A transition in the residential real estate market got well under way during the second quarter, and it appears to many real estate agents that the shift is likely to be both significant and long-lasting.

Sellers, buyers and agents all need to modify their expectations as they learn about this new market.

The immediate cause of the rapid cooldown in the market, of course, was the decision by the Federal Reserve to begin raising interest rates. Mortgage interest rates today are running a bit over 6.5 percent, compared with about 5 percent just 90 days ago. At the start of 2022, before the Fed started tightening, rates were bumping along at record lows of about 3 percent.

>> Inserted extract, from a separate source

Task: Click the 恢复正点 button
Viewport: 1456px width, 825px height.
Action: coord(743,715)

Rates have an immediate impact on buyers’ ability to purchase homes. At the current 6.5 percent, a typical monthly payment is about $500 higher on a median-priced home in the Reno-Sparks area than it was in March. And the payment is $1,000 higher than it would have been in January.

With fewer buyers able to afford the increased interest rates — especially when the effects of rates are combined with higher home prices — inventories of homes for sale began to rise. At the end of the second quarter, the Multiple Listing Service reported nearly 1,300 homes on the market in Reno, Sparks and Fernley. That’s nearly triple the inventory at the start of the quarter.

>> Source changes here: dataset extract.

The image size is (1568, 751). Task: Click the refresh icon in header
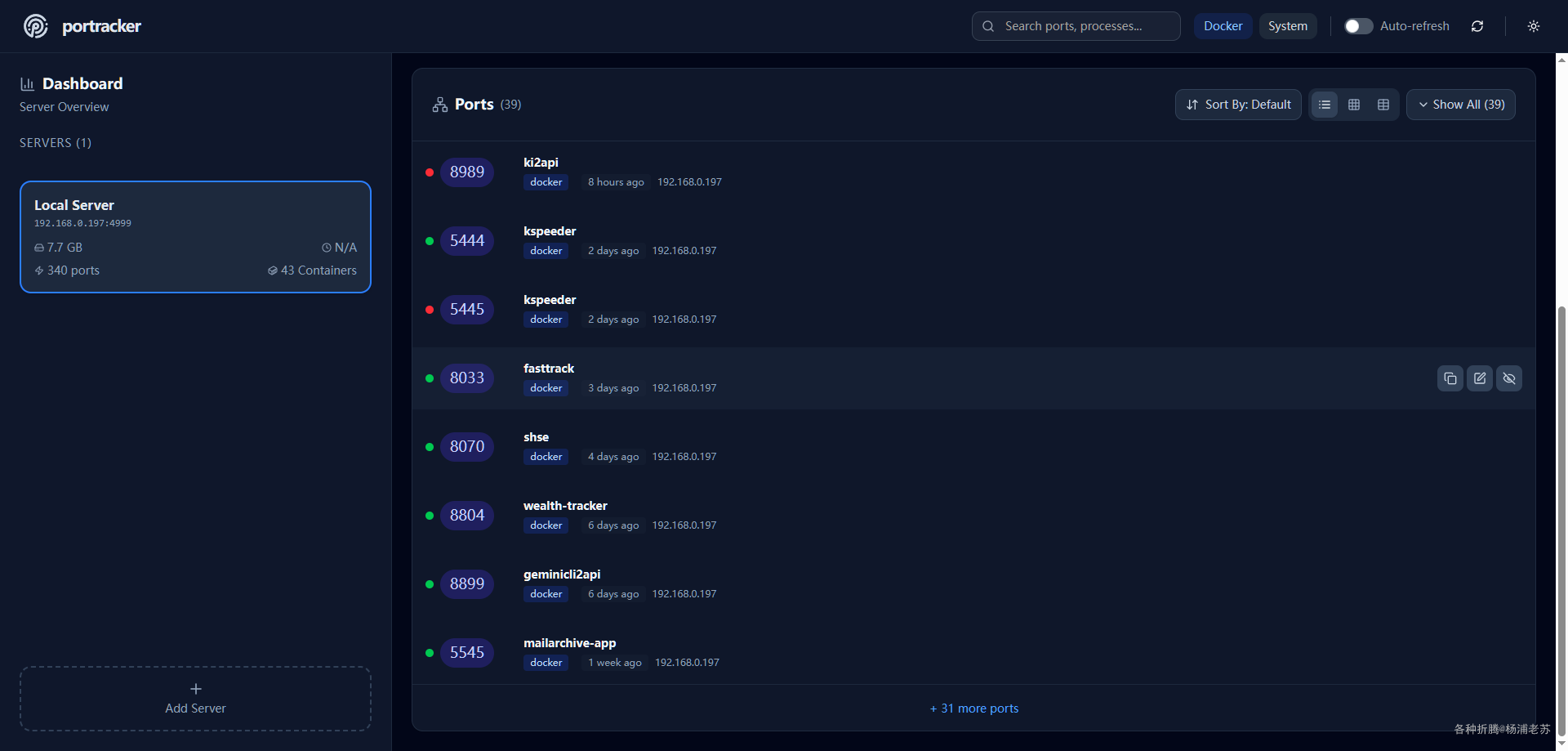[1477, 26]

Not surprisingly, greater supplies of housing on the market meant that prices began to cool. In June, the median price of $580,000 in Reno, Sparks and Fernley was 16 percent higher than a year ago. That’s a big jump, but it’s substantially below the year-over-year increases of 20 percent or more that we experienced during recent months.

Anecdotally, members of the Reno-Sparks Association of Realtors say bidding wars have almost disappeared, buyers no longer feel rushed into making an immediate decision and sellers increasingly are open to concessions such as providing assistance with closing costs to buyers.

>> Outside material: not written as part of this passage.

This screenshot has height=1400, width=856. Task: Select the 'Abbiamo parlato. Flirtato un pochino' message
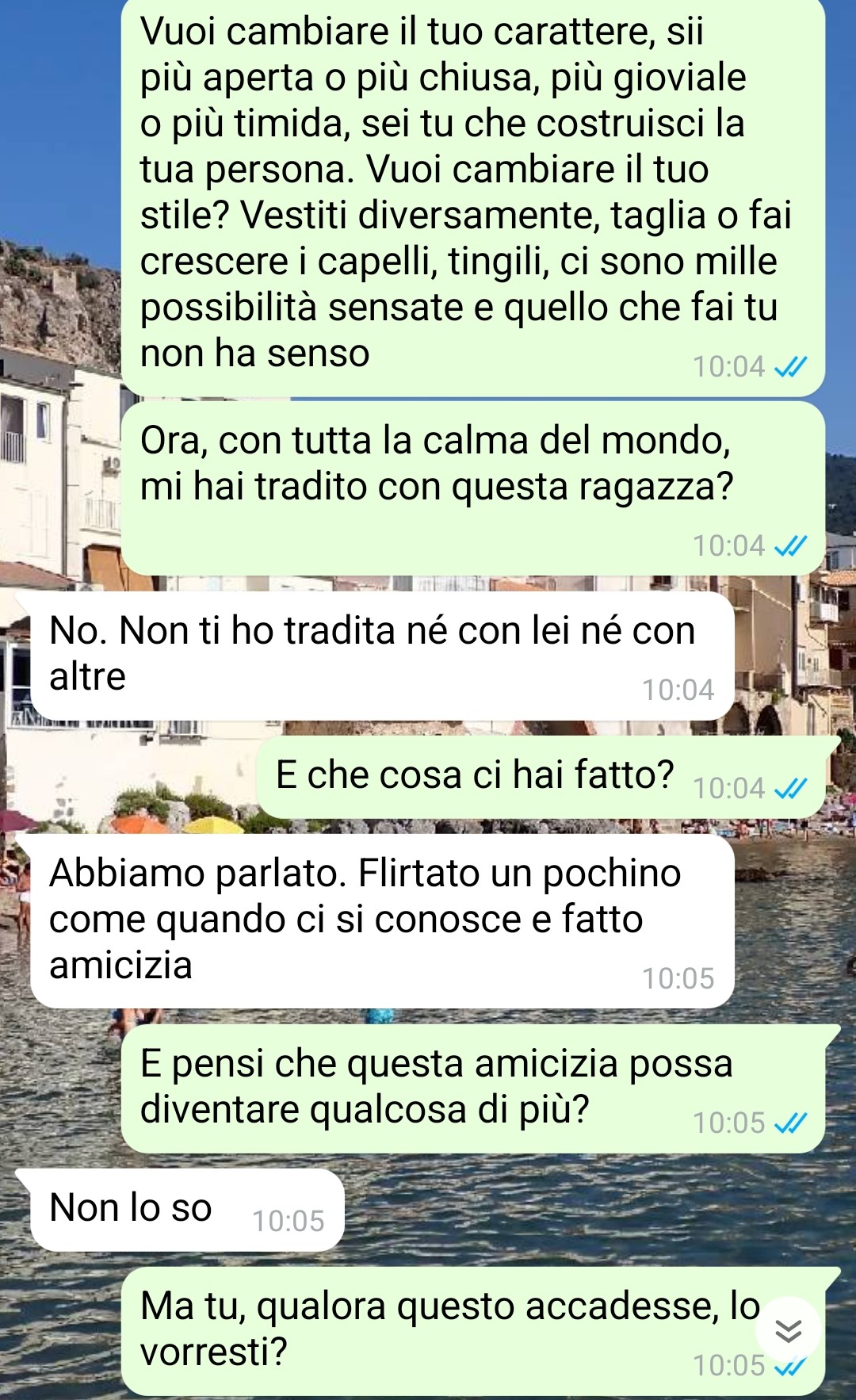382,921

The cooling market comes as a shock to some sellers who’d heard stories from friends whose homes were on the market only a few days before they were snapped up. Not long ago, homes in the region were on the market only an average of five days before they were under contract. (And like any average, that one conceals the fact that some homes were under contract within a day or two.) Today, the average time on market is closer to three weeks.

Nor can sellers expect that they will simply name a price, then watch as buyers battle to drive the asking price even higher. During this time of transition, sellers are learning the importance of associating themselves with an agent who can help them set a realistic asking price and then help them negotiate both price and conditions for the best possible outcome.

Buyers, meanwhile, are learning to make more measured decisions as they have greater time to think about the home they really want, not just what’s available for a few fleeting hours. They’re not rushed into making the investment that’s the largest most of them will ever make, an investment that’s the cornerstone of building family wealth. Agents are adjusting their relationships with buyers to reflect these new realities.

Northern Nevada experienced a decade-long residential real estate market in which buyers held the upper hand, and everyone grew accustomed to double-digit price increases each year. Now we’re returning to a more normal market, one in which the interests of buyers and sellers are balanced, and prices climb at rates that are closer to historical norms.

The great transition clearly has begun.

Sarah Scattini, an associate with RE/MAX Premier Properties, is president of the Reno/Sparks Association of Realtors.